Part of our discussion at the last adult Lent group focused on the Communion of Saints again. A comment came back to me this week. It was about how the suffering of members of the Body of Christ effects us. This statement came back to me when listening to a report on the situation in Nigeria. Christians in the country are being targeted by an extremist group and many are fleeing. One man was so traumatised he could hardly string a sentence together and what he did say was interrupted by sobbing. It seems he lost many members of his family. It was harrowing to hear.
Our faith in Britain, while sometimes being tricky is not dangerous. We do not have to hide and our lives are not at risk every time we go to church. From this safe place, how do we respond to the suffering of the rest of the Body of Christ? If we are truly part of the Communion of Saints shouldn’t we take care of this who are suffering now.

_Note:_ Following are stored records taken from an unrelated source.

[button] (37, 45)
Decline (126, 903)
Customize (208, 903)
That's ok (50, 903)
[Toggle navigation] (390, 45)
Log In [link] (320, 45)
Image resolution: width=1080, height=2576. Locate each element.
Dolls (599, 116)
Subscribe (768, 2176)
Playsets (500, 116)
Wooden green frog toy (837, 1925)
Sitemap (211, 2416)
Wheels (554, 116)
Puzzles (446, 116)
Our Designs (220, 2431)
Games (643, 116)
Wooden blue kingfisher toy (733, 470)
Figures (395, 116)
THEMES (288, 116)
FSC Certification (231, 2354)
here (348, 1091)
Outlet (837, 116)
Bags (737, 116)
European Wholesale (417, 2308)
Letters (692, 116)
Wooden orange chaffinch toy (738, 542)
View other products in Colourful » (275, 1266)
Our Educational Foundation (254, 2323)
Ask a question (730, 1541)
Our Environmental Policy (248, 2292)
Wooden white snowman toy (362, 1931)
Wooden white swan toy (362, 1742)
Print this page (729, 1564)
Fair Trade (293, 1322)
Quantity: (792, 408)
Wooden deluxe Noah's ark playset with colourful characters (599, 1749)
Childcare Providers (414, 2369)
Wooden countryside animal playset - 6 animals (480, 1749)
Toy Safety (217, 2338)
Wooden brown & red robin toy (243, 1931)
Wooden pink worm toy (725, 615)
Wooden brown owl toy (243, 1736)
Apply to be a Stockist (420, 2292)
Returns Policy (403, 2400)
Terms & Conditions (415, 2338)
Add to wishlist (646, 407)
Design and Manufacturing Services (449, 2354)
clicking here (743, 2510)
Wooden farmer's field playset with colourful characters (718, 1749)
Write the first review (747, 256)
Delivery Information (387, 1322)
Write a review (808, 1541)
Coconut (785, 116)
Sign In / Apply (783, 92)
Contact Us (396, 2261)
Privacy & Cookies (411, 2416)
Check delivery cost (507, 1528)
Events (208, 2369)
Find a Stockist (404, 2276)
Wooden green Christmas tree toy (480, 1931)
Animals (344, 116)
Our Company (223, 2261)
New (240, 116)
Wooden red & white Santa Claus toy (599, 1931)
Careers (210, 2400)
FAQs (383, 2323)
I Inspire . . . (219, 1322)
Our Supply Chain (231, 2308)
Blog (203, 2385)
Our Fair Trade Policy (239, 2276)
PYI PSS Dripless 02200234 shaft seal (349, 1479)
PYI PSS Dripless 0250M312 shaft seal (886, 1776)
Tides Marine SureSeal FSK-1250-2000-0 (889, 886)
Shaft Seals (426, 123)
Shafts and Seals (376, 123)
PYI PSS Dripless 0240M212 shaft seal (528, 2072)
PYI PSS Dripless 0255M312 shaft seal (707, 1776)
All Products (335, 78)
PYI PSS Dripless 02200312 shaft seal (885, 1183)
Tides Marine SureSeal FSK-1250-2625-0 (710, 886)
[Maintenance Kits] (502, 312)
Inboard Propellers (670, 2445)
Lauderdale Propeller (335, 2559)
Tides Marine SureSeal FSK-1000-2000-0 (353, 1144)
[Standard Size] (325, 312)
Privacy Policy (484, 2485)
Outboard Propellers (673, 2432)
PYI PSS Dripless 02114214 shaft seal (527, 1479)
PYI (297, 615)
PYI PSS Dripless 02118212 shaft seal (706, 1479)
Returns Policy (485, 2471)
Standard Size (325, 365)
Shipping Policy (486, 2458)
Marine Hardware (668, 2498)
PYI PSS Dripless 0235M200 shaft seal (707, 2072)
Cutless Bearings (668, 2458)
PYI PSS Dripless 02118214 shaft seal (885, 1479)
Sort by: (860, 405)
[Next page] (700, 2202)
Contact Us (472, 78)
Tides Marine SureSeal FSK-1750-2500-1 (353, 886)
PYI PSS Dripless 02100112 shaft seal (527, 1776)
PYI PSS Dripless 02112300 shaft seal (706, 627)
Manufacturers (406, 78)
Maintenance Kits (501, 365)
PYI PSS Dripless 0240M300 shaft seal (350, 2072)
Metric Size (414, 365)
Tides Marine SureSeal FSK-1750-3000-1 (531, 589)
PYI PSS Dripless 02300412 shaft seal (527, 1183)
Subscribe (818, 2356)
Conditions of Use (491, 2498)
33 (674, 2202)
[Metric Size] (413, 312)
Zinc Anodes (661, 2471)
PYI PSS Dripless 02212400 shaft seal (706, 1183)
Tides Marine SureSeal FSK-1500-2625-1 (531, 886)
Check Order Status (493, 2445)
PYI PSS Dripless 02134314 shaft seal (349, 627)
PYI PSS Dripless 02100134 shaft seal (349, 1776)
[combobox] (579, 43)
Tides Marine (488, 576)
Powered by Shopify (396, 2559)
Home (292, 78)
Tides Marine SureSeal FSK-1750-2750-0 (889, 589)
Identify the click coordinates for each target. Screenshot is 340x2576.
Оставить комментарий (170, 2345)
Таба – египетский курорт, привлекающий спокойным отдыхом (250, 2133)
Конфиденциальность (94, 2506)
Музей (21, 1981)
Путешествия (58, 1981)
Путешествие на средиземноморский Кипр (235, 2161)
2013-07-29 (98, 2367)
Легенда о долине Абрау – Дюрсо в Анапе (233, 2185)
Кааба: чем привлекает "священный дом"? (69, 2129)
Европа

Two charities seek to support Christian Communities in countries where there is persecution. The Catholic ‘Aid to the Church in Need’ has both information that can feed into prayer and ways to take practical help. Christian Solidarity Worldwide also provide good and up-to-date information on many different situations where Christians are suffering. One page on the Aid to the Church in Need website talks about deepening our own faith through support and prayers for the Suffering Church. If we are aware in Mass of being joined by the Angels and Saints in heaven, what would it feel like to be aware that some of the Church Militant were saying Mass with us, in secret at great risk to their own lives? When Christ broke bread and passed round the Cup at the Last Supper it was because he was facing death because of who his is. Many today receive the body and blood of Christ knowing that they and their families face death for following Jesus Christ. When they receive Christ and in return offer themselves to Him in love, it is with the awareness that they maybe called to face martyrdom. What if we take part in Mass being aware of the meaning for others, if we take part in ‘The Watch’ on Maundy Thursday being aware that for some Christians today arrest, torture and death are a real possibility. Can we offer ourselves to God in a whole-hearted way with this in mind? Are we prepared to support those who suffer for their faith in prayer and in practical ways? Paul often appealed in his letters to support fellow believers who were suffering. Through doing this we can begin to appreciate the reality of being part of the Body of Christ.